I had originally planned on this blog being filled with posts about my love life, in a chronological order. However, after I broke up with my (now ex-)boyfriend last night, I felt compelled to write a post about something slightly different. You see, I want to talk about second chances and about the three types of dating personalities.

Second chances are tricky and, in most cases, they don’t work out so well. The truth is, if you had to give someone a second chance, it’s because it hadn’t worked out the first time around. Yes, it’s by making mistakes that you learn, but in certain cases it’s not that simple. If it didn’t work out because of the person’s own personality, then it’s because you just don’t work out together, you’re not compatible. You can’t expect someone to change over you, just as someone else can’t expect you to change over them.

I was once told that, when it comes to relationships, there are three types of people: the ‘clingy’ ones, the ‘normal’ ones, and the ‘indifferent’ ones. For two whole years, I was in between the ‘clingy’ and ‘normal’ category, and I honestly thought it was fine to bother your boyfriend all the time with texts and wanting to be with him, and just generally obsessing over him. I was very dependent of him. Then, once we broke up, I radically moved to the ‘indifferent’ category.

And I have to say, the ‘indifferent’ category is the best.
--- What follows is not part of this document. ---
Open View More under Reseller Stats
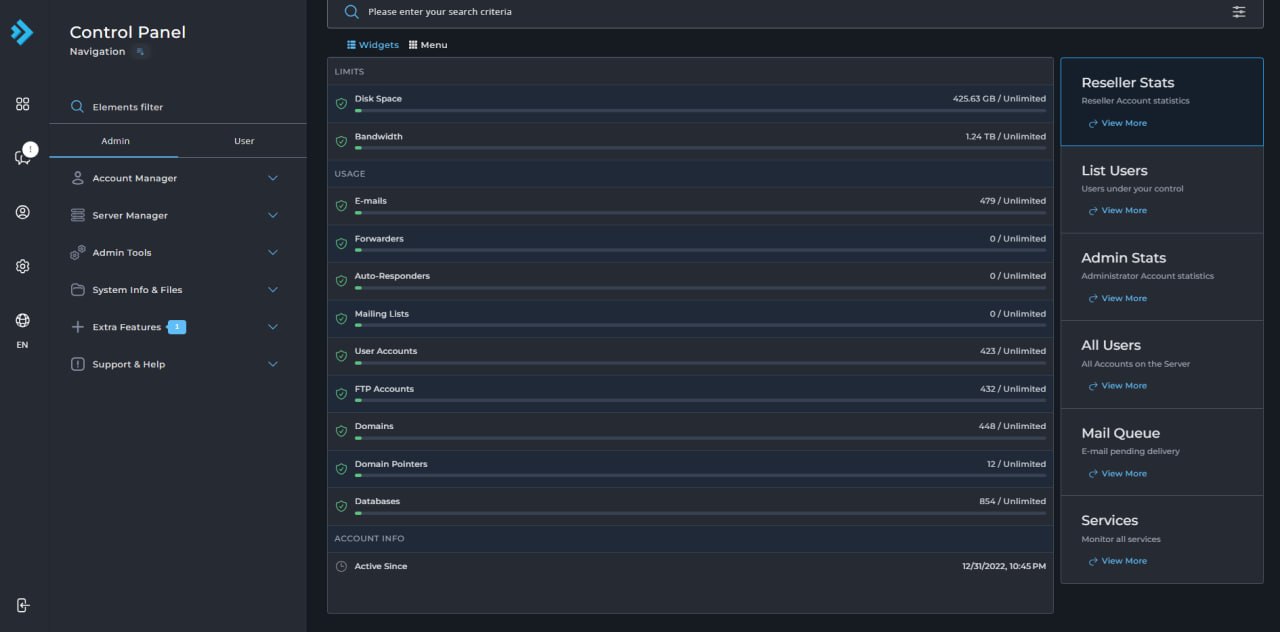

If you’re dating someone and they don’t give you a lot of attention, you don’t care, because you never really wanted it in the first place. It bothers you to constantly be ‘cute’ with someone, and you can basically do whatever you want without feeling any kind of remorse. But, of course, there is a bad side to it as well.

Sooner or later, you get tired of being ‘indifferent’. You want to feel what other people do, want what other people want, you want to date someone without getting sick and tired of them. The problem is, if you don’t date the right person, you get tired anyway. And you may not be in love with the not-right person, but you feel fond of them, and when the time to break up with them comes … you feel guilty about not feeling bad.

A ‘clingy’ person and an ‘indifferent’ person just don’t work out together. And no matter how hard you try to tell yourself that you’ll be able to find a point of equilibrium … you can’t.